A typical weather balloon. (Image credit: NOAA)

For years, skeptics of global warming have used satellite and weather balloon data to argue that climate models were wrong and that global warming isn't really happening.

Now, according to three new studies published in the journal Science, it turns out those conclusions based on satellite and weather balloon data were based on faulty analyses.

The atmosphere is indeed warming, not cooling as the data previously showed.

While surface thermometers have clearly shown that the Earth's surface is warming, satellite and weather balloon data have actually suggested the opposite, that the atmosphere was cooling.

Scientists were left with two choices: either the atmosphere wasn't warming up, or something was wrong with the data.

"But most people had to conclude, based on the fact that there were both satellite and balloon observations, that it really wasn't warming up," said Steven Sherwood, a geologists at Yale University and lead author of one of the studies.

Oops!

Sherwood examined weather balloons known as radiosondes, which are capable of making direct measurements of atmospheric temperatures.

For the past 40 years, radiosonde temperature data have been collected from around the world twice each day, once during the day and once at night.

But while nighttime radiosonde measurements were consistent with climate models and theories showing a general warming trend, daytime measurements actually showed the atmosphere to be cooling since the 1970's.

Sherwood explains these discrepancies by pointing out that the older radiosonde instruments used in the 1970's were not as well shielded from sunlight as more recent models. What this means as that older radiosondes showed warmer temperature readings during the day because they were warmed by sunlight.

"It's like being outside on a hot day—it feels hotter when you are standing in the direct sun than when you are standing in the shade," Sherwood said.

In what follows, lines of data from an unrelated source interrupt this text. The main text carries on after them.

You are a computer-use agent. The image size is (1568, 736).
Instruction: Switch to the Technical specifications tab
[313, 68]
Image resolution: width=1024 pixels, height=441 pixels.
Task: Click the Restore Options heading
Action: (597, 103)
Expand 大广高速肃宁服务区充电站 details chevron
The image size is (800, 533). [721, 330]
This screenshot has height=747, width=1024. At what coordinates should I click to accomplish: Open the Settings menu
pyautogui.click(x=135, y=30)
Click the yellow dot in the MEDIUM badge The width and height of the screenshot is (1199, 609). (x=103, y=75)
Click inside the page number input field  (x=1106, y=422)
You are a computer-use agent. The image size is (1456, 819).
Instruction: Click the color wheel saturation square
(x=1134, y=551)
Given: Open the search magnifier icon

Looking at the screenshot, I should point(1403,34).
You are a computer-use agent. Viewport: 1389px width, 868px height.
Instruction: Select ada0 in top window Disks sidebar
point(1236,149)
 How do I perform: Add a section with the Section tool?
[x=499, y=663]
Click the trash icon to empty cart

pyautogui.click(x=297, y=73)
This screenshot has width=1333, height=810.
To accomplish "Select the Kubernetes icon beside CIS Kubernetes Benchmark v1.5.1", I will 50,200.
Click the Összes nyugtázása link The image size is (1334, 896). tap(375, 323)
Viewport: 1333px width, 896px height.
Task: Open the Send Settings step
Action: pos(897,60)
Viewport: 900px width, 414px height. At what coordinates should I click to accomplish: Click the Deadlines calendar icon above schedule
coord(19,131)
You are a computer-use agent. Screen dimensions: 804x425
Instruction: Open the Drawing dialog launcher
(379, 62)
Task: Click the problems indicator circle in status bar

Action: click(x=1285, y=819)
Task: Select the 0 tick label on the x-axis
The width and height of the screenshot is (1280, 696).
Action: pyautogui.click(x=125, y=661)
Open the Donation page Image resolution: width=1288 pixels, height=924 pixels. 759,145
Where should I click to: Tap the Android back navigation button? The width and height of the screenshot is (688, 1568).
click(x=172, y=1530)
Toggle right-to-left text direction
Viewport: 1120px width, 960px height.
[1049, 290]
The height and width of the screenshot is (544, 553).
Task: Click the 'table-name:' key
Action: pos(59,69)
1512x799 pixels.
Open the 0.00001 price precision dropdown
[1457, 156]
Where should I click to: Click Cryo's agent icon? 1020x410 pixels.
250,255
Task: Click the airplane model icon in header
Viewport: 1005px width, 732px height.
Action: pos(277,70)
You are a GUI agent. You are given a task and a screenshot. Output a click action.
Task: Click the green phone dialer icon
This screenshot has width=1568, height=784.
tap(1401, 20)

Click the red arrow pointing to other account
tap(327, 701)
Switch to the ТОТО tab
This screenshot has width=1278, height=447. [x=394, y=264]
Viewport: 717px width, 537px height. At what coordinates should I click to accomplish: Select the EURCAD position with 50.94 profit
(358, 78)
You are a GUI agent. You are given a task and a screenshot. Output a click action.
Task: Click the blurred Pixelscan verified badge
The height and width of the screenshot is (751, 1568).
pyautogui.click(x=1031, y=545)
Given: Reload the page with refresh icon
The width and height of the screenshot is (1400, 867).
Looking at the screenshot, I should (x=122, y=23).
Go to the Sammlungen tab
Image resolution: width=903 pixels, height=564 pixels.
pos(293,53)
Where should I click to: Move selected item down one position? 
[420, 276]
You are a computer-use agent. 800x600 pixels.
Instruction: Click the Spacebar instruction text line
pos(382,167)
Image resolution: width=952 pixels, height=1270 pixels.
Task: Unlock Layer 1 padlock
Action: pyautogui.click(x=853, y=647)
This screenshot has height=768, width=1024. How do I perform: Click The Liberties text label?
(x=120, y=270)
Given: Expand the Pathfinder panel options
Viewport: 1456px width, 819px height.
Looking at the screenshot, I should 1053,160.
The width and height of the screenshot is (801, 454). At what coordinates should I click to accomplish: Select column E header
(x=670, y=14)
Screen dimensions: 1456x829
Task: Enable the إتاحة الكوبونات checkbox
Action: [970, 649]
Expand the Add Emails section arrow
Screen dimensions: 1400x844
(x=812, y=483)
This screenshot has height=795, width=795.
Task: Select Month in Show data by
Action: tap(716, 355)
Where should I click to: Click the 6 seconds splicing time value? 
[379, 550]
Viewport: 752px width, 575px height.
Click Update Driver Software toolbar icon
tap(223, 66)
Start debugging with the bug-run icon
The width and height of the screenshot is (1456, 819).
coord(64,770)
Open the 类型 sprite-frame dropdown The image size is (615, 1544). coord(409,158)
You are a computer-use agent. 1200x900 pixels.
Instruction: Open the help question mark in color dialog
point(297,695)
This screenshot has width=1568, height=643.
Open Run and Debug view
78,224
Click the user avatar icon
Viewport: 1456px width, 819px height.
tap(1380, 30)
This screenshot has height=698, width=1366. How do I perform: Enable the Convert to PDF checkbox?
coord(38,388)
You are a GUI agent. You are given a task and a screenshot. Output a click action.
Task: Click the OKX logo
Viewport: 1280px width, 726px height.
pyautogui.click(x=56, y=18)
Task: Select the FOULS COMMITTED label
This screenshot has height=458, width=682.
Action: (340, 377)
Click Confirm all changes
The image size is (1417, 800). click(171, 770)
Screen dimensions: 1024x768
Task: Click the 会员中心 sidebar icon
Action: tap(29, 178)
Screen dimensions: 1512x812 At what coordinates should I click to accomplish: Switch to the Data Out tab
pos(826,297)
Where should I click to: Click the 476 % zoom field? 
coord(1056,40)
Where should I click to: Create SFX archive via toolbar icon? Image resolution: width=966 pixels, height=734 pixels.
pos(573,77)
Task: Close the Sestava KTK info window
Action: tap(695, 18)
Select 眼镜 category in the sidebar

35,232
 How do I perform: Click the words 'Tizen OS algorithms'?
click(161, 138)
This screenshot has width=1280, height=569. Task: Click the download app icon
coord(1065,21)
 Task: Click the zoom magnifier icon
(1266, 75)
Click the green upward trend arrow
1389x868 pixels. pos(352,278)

Nowadays, radiosondes are better insulated against the effects of sunlight, but if analyzed together with the old data—which showed temperatures that were actually warmer than they really were—the overall effect looked like the troposphere was cooling.

The discrepancy between surface and atmospheric measurements has been used by for years by skeptics who dispute claims of global warming.

"Now we're learning that the disconnect is more apparent than real," said Ben Santer, an atmospheric scientists at the Lawrence Livermore National Laboratory in California and a lead author of another of the studies.

Argument evaporates

According to Santer, the only group to previously analyze satellite data on the troposphere -- the lowest layer in Earth's atmosphere -- was a research team headed by Roy Spencer from University of Alabama in 1992.

"This was used by some critics to say 'We don't believe in climate models, they're wrong,'" Santer told LiveScience. "Other people used the disconnect between what the satellites told and what surface thermometers told us to argue that the surface data were wrong and that earth wasn't really warming because satellites were much more accurate."

The Alabama researchers introduced a correction factor to account for drifting in the satellites used to sample Earth's daily temperature cycles.

But in another Science paper published today, Carl Mears and Rank Wentz, scientists at the California-based Remote Sensing Systems, examined the same data and identified an error in Spencer's analysis technique.

After correcting for the mistake, the researchers obtained fundamentally different results: whereas Spencer's analysis showed a cooling of the Earth's troposphere, the new analysis revealed a warming.

Using the analysis from Mears and Wentz, Santer showed that the new data was consistent with climate models and theories.

"When people come up with extraordinary claims -- like the troposphere is cooling -- then you demand extraordinary proof," Santer said. "What's happening now is that people around the world are subjecting these data sets to the scrutiny they need."